● **WHAT IS ASKED**
Render the listing below as a JSON list of strings, with one string for each line and no blank lines.

(Entries for locating words and elements)
·····
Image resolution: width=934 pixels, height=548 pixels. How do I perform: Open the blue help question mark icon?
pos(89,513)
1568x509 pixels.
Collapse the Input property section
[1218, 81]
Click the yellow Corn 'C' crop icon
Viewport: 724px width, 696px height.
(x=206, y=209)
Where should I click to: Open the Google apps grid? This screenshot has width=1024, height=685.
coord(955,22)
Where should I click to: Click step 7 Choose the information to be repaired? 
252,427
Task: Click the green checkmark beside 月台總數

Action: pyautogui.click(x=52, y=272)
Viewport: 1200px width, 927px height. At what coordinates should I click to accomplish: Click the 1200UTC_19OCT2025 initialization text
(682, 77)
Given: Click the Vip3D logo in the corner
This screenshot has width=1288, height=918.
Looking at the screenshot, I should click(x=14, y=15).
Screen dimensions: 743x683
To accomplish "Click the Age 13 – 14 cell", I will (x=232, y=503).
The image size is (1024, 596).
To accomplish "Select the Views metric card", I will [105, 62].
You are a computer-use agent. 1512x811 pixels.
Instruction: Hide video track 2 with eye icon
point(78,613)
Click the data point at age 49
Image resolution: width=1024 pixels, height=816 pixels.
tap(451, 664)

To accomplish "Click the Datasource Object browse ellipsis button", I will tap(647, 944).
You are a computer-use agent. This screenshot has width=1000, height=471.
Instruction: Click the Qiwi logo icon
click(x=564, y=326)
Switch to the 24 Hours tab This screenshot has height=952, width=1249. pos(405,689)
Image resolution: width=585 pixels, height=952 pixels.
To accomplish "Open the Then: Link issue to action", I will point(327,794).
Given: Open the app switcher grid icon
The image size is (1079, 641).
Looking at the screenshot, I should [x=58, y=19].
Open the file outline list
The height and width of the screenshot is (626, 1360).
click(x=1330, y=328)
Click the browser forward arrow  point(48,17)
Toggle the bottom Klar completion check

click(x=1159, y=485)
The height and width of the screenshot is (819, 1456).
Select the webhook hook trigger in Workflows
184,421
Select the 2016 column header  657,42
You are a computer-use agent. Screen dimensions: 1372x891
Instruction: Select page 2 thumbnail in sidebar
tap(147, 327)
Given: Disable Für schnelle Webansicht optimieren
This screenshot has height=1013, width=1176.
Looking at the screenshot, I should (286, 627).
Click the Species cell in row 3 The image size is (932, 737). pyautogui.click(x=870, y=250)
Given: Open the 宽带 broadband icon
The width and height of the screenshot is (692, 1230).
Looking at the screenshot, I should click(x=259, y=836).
·····
● **FULL SOLUTION**
[
  "Image resolution: width=934 pixels, height=548 pixels. How do I perform: Open the blue help question mark icon?",
  "pos(89,513)",
  "1568x509 pixels.",
  "Collapse the Input property section",
  "[1218, 81]",
  "Click the yellow Corn 'C' crop icon",
  "Viewport: 724px width, 696px height.",
  "(x=206, y=209)",
  "Where should I click to: Open the Google apps grid? This screenshot has width=1024, height=685.",
  "coord(955,22)",
  "Where should I click to: Click step 7 Choose the information to be repaired? ",
  "252,427",
  "Task: Click the green checkmark beside 月台總數",
  "Action: pyautogui.click(x=52, y=272)",
  "Viewport: 1200px width, 927px height. At what coordinates should I click to accomplish: Click the 1200UTC_19OCT2025 initialization text",
  "(682, 77)",
  "Given: Click the Vip3D logo in the corner",
  "This screenshot has width=1288, height=918.",
  "Looking at the screenshot, I should click(x=14, y=15).",
  "Screen dimensions: 743x683",
  "To accomplish \"Click the Age 13 – 14 cell\", I will (x=232, y=503).",
  "The image size is (1024, 596).",
  "To accomplish \"Select the Views metric card\", I will [105, 62].",
  "You are a computer-use agent. 1512x811 pixels.",
  "Instruction: Hide video track 2 with eye icon",
  "point(78,613)",
  "Click the data point at age 49",
  "Image resolution: width=1024 pixels, height=816 pixels.",
  "tap(451, 664)",
  "To accomplish \"Click the Datasource Object browse ellipsis button\", I will tap(647, 944).",
  "You are a computer-use agent. This screenshot has width=1000, height=471.",
  "Instruction: Click the Qiwi logo icon",
  "click(x=564, y=326)",
  "Switch to the 24 Hours tab This screenshot has height=952, width=1249. pos(405,689)",
  "Image resolution: width=585 pixels, height=952 pixels.",
  "To accomplish \"Open the Then: Link issue to action\", I will point(327,794).",
  "Given: Open the app switcher grid icon",
  "The image size is (1079, 641).",
  "Looking at the screenshot, I should [x=58, y=19].",
  "Open the file outline list",
  "The height and width of the screenshot is (626, 1360).",
  "click(x=1330, y=328)",
  "Click the browser forward arrow  point(48,17)",
  "Toggle the bottom Klar completion check",
  "click(x=1159, y=485)",
  "The height and width of the screenshot is (819, 1456).",
  "Select the webhook hook trigger in Workflows",
  "184,421",
  "Select the 2016 column header  657,42",
  "You are a computer-use agent. Screen dimensions: 1372x891",
  "Instruction: Select page 2 thumbnail in sidebar",
  "tap(147, 327)",
  "Given: Disable Für schnelle Webansicht optimieren",
  "This screenshot has height=1013, width=1176.",
  "Looking at the screenshot, I should (286, 627).",
  "Click the Species cell in row 3 The image size is (932, 737). pyautogui.click(x=870, y=250)",
  "Given: Open the 宽带 broadband icon",
  "The width and height of the screenshot is (692, 1230).",
  "Looking at the screenshot, I should click(x=259, y=836)."
]